Saved data entries
+ + + + + + +

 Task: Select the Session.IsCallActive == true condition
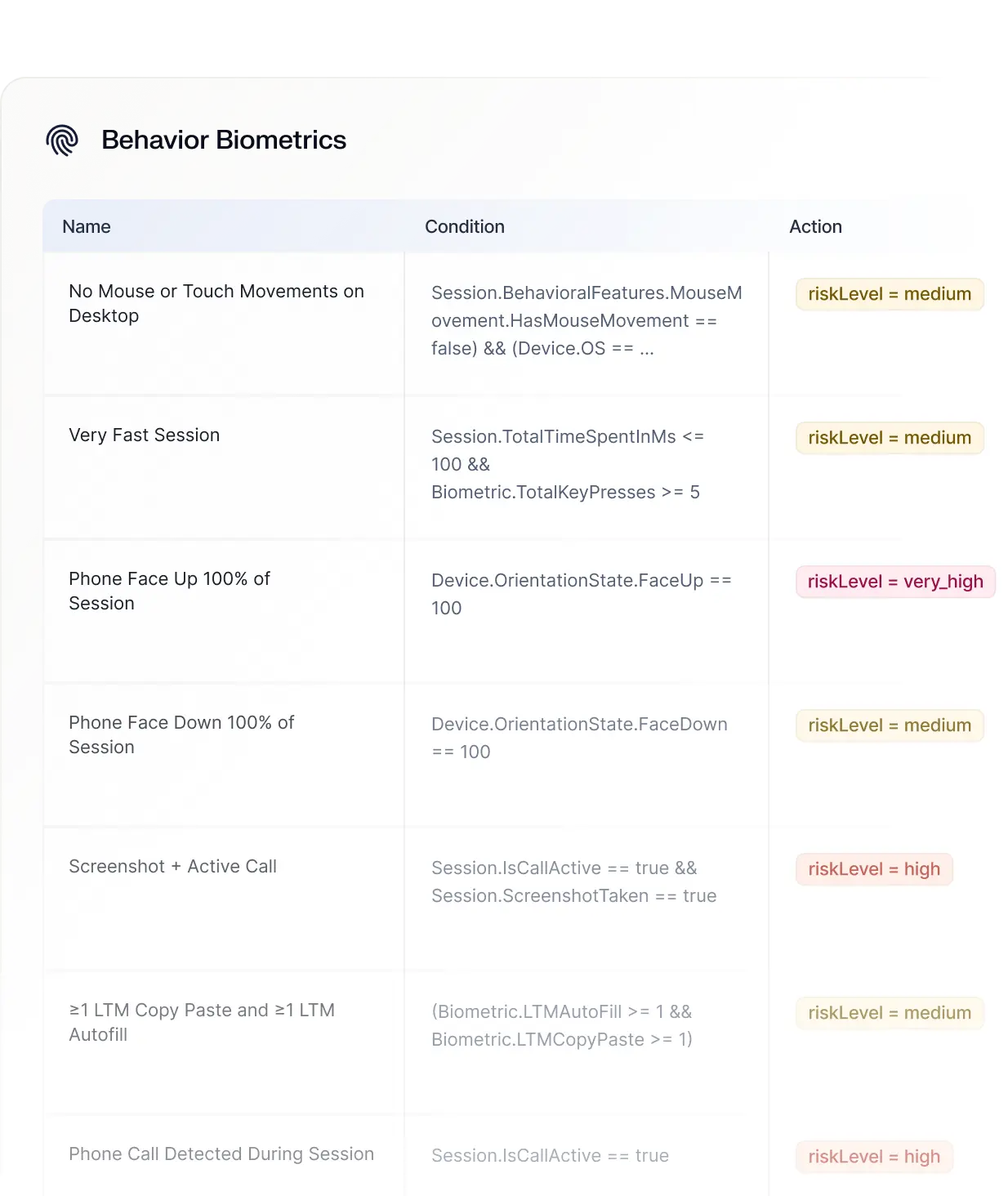[551, 1155]
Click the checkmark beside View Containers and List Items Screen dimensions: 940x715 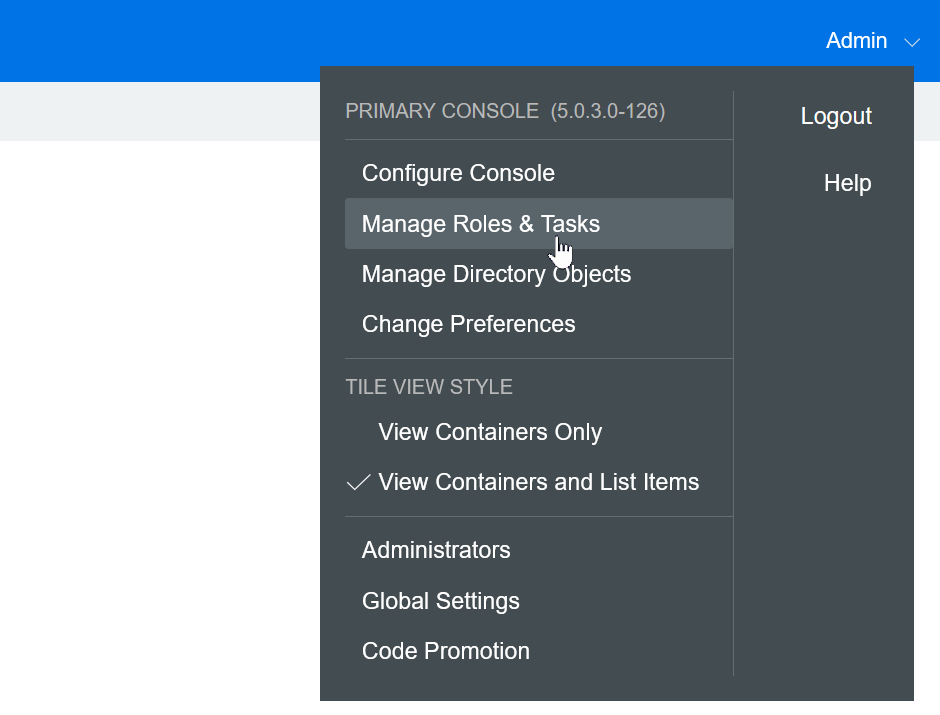coord(357,481)
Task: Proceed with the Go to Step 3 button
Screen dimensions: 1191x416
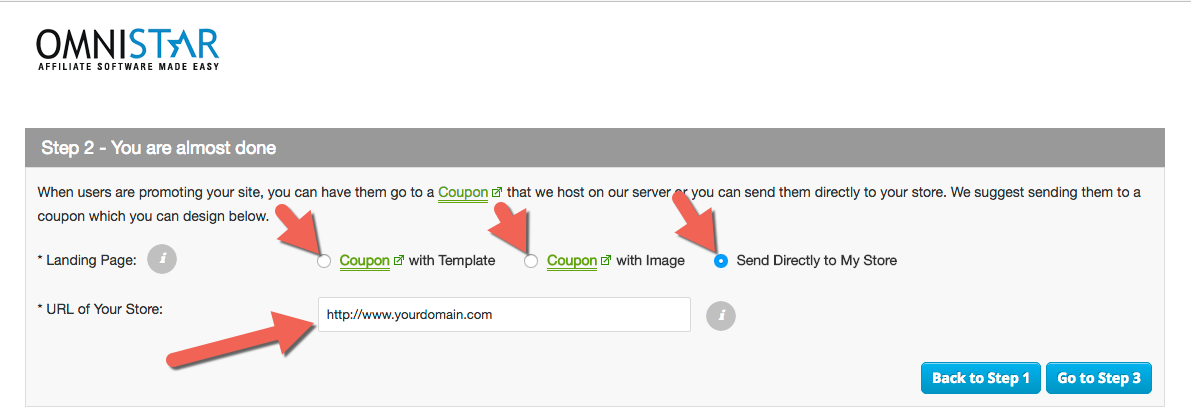Action: (x=1098, y=378)
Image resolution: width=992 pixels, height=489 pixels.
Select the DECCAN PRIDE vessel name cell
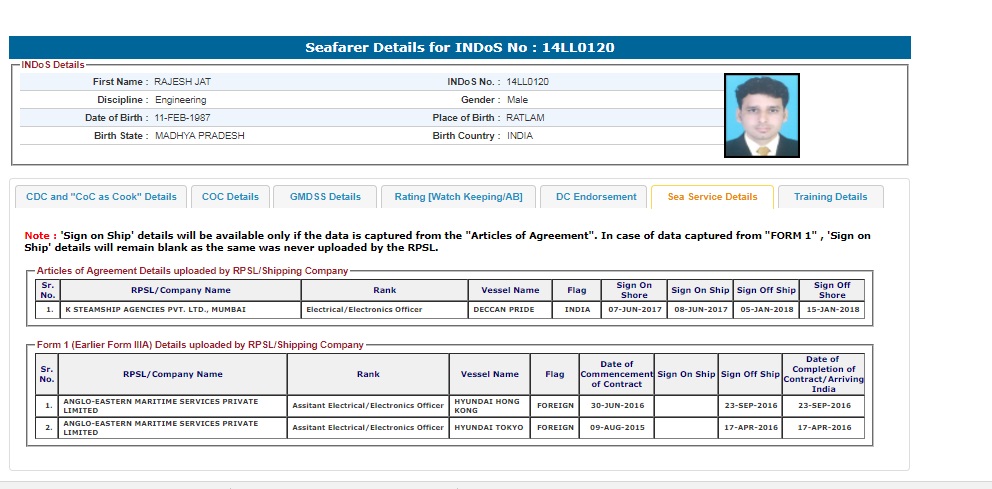click(510, 310)
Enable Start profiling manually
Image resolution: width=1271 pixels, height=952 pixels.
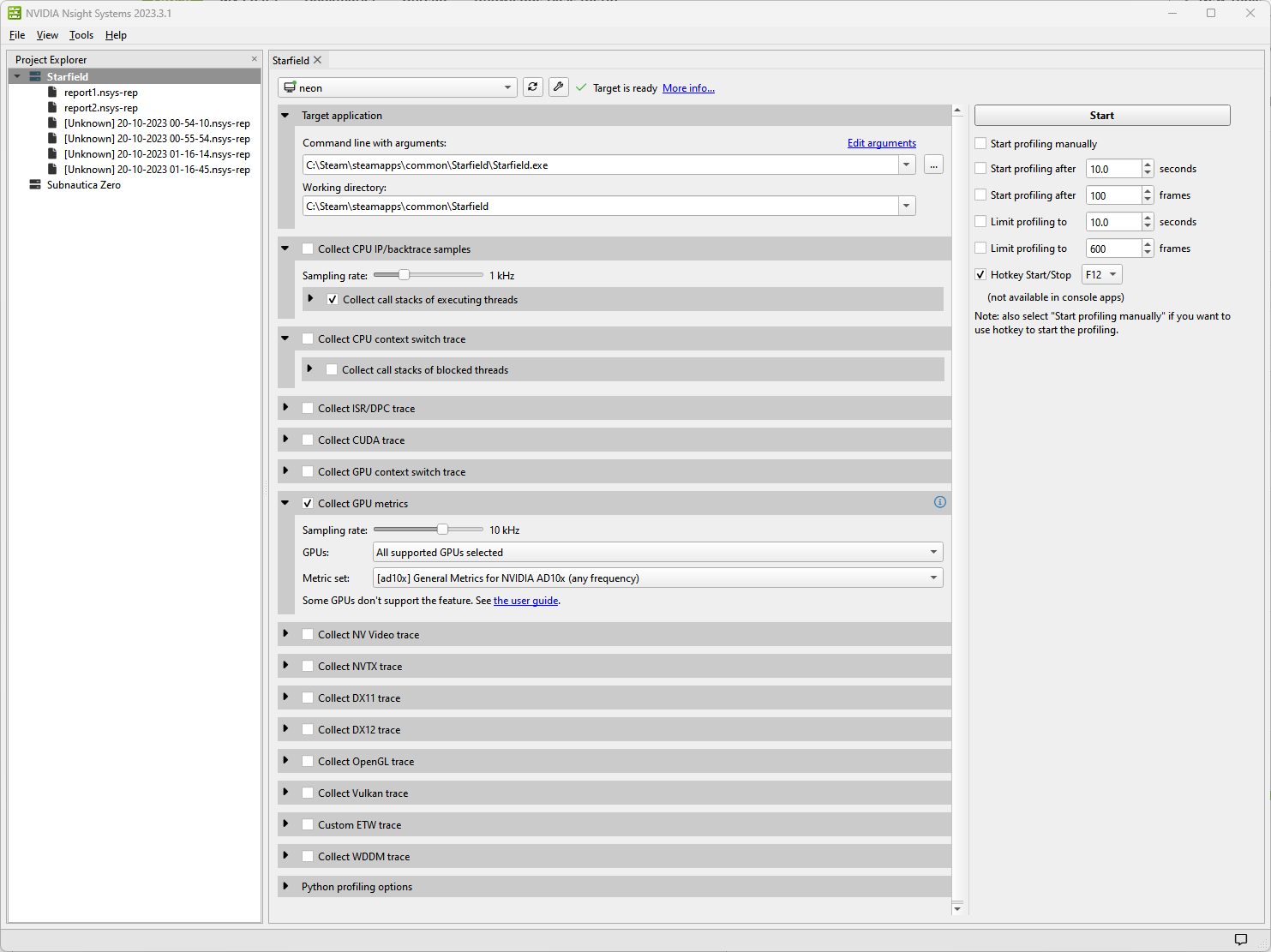pos(980,143)
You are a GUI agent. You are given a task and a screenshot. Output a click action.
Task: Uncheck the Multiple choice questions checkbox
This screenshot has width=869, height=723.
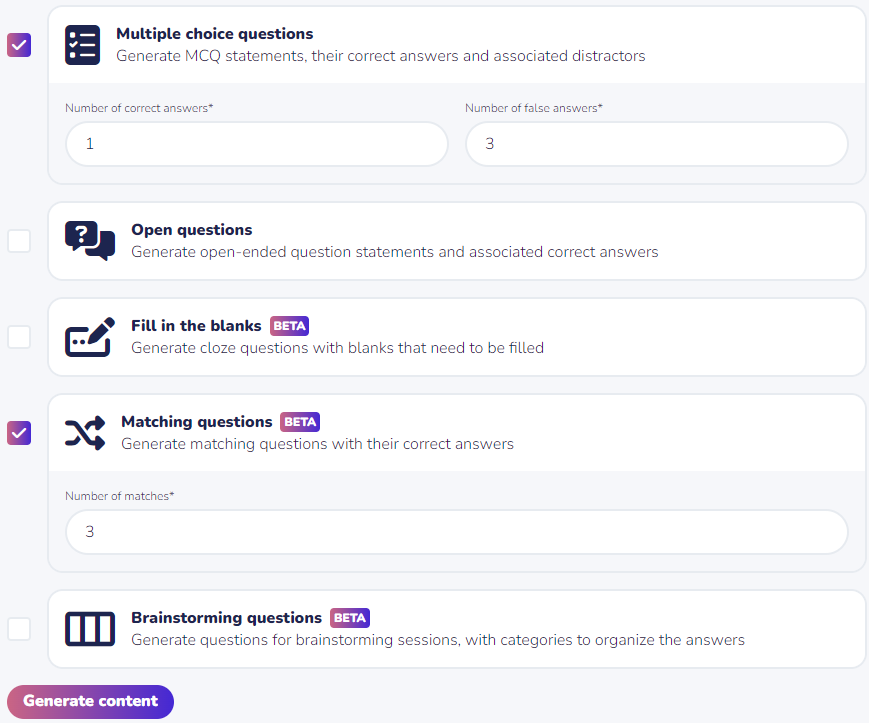(19, 45)

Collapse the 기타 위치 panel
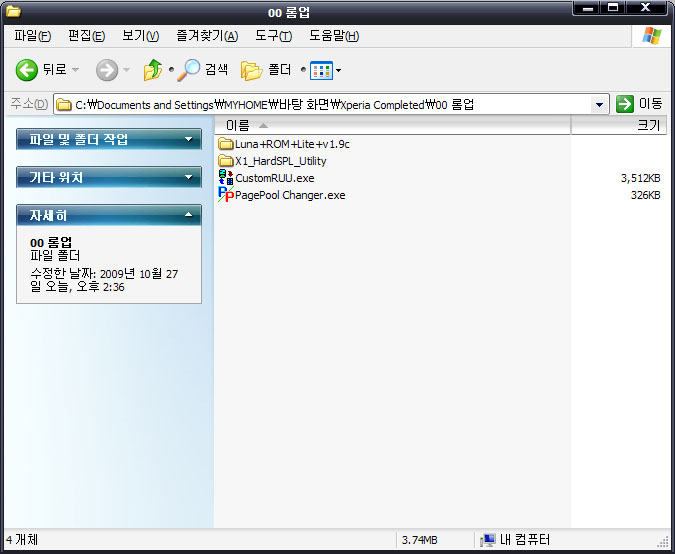[x=189, y=178]
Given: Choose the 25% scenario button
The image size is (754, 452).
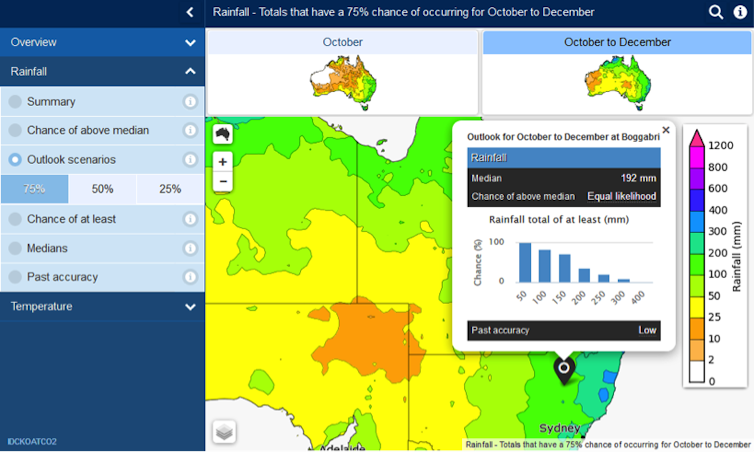Looking at the screenshot, I should point(170,189).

+ + + + + + +

→ **WHAT IS EXPECTED**:
Your answer should be the lines above from the one that contains "Task: Uncheck the" through the last, set down exactly, with the pictures removed.

→ **SOLUTION TO THIS TASK**:
Task: Uncheck the Multiple choice questions checkbox
This screenshot has width=869, height=723.
(19, 45)

Collapse the 기타 위치 panel
[x=189, y=178]
Given: Choose the 25% scenario button
The image size is (754, 452).
Looking at the screenshot, I should point(170,189).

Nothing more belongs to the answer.